German Health Minister Jens Spahn of the Christian Democratic Union (CDU) expects vaccine supply shortages in Germany to last longer and asks for patience in the debate. “Because we are still going through at least ten tough weeks with the vaccine shortage,” he wrote on Twitter, alluding to deliveries by Biontech-Pfizer, Moderna and Astrazeneca.(Aerzteblatt, January 28)

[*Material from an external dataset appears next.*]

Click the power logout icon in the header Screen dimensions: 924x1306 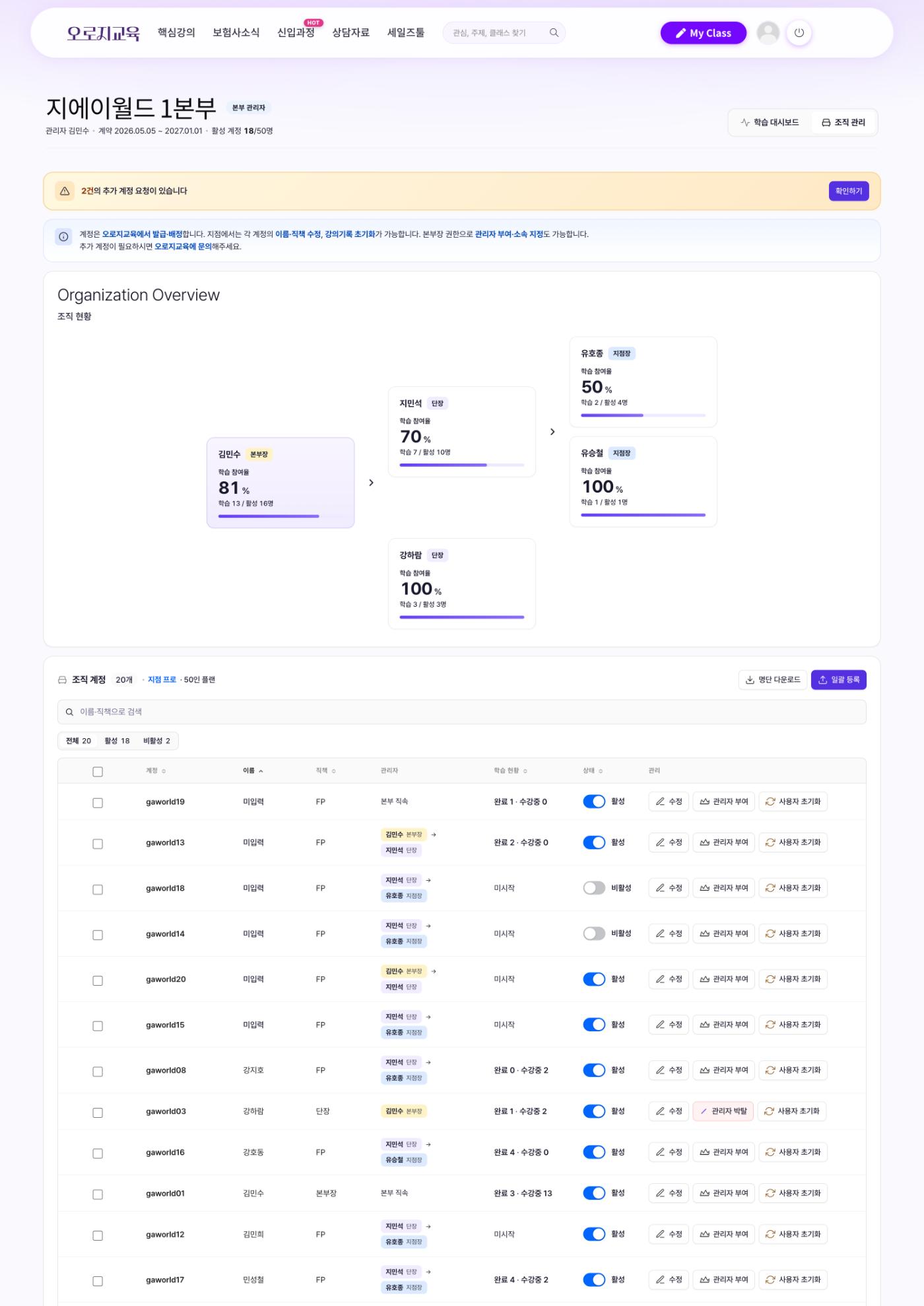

Interior Ministry confirms preparation of entry bans
A spokesman for the German Interior Ministry confirms plans to prepare entry bans for travelers from Great Britain, Brazil and South Africa. A corresponding bill is currently being coordinated in the federal government, says a spokesman. The background is that highly contagious virus mutations have been detected in these countries. The federal government had warned of a spread also in Germany. It is conceivable that there could also be entry bans for other countries in which virus mutations have already spread more widely. (Stern, January 28)
Coronavirus in Europe
Scientists call for Europe-wide plan
A group of scientists is calling for a Corona action plan for Europe, criticizing current measures to contain the pandemic as inadequate. “A clear plan for immediate coordinated action across Europe and rapid establishment of public health measures must be formulated, as new variants with increased infectivity are likely to continue to emerge,” the paper, published in the British journal The Lancet, states.

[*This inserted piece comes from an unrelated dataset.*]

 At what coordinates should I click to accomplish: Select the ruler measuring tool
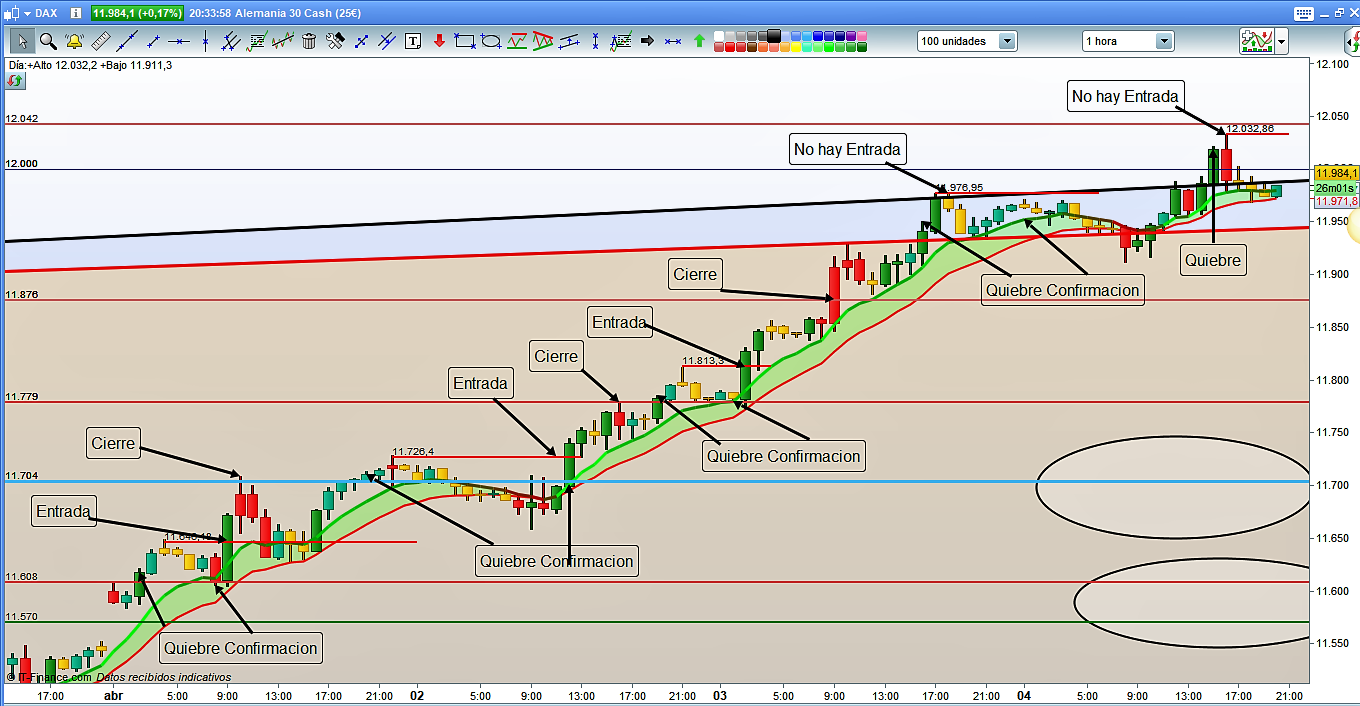coord(100,41)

Travel should be restricted
The scientists call for improvements to teleworking Also, “small, stable social bubbles” and stable groups at home and work should be favored over constantly changing contacts. Travel within states and across national borders should be reduced to the bare minimum, the scientists said. Testing and quarantine should be required of cross-border travelers, testing 24 hours before travel and seven to 10 days after travel. The EU has just urged the German government to exercise restraint in its planned travel restrictions. The EU Commission has also recommended against non-essential travel, said Interior Commissioner Ylva Johansson. “But I also think that we should not take too drastic measures.”
FDP advocates for more testing
The German government is currently planning entry bans for countries with a high incidence of the mutated coronavirus variants. According to German Interior Minister Horst Seehofer, these would initially affect Great Britain, South Africa, Brazil and the EU country Portugal. However, other countries could be added depending on developments. In Seehofer’s view, there should only be exceptions to entry for Germans and people who work in freight transport. Meanwhile, FDP leader Christian Lindner argued against restricting air travel and against general entry bans from countries with a high prevalence of Corona mutants. “Instead, we need rigorous enforcement of mandatory testing,” Lindner told Redaktionsnetzwerk Deutschland.

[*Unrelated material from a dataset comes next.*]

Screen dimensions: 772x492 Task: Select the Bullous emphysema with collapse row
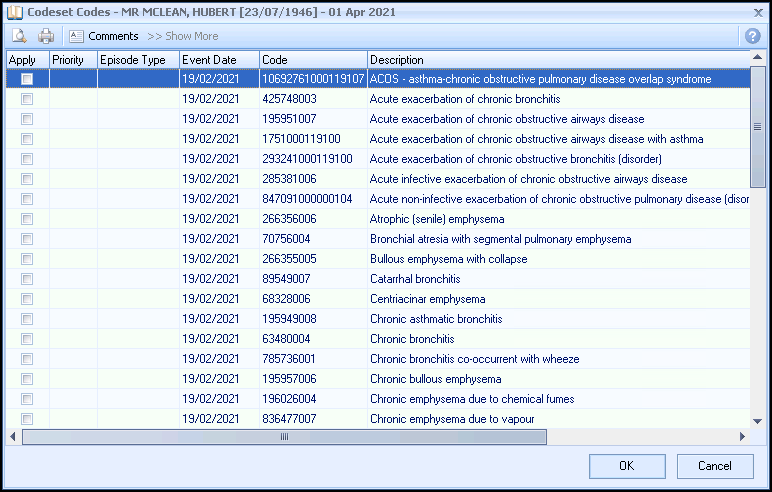point(448,259)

“This already exists today, but it is not sufficiently controlled.”
The scientists led by Priesemann, Brinkmann and Peichl also call for free testing at schools and workplaces to detect outbreaks early and protect people. Testing capacity should be increased to meet demand, they say, and surveillance of wastewater should be used to detect local outbreaks.
Finally, more swabs should be tested for the new SARS-CoV-2 variants. Protection and support for the elderly and vulnerable groups would also need to be improved. (Ntv, January 28)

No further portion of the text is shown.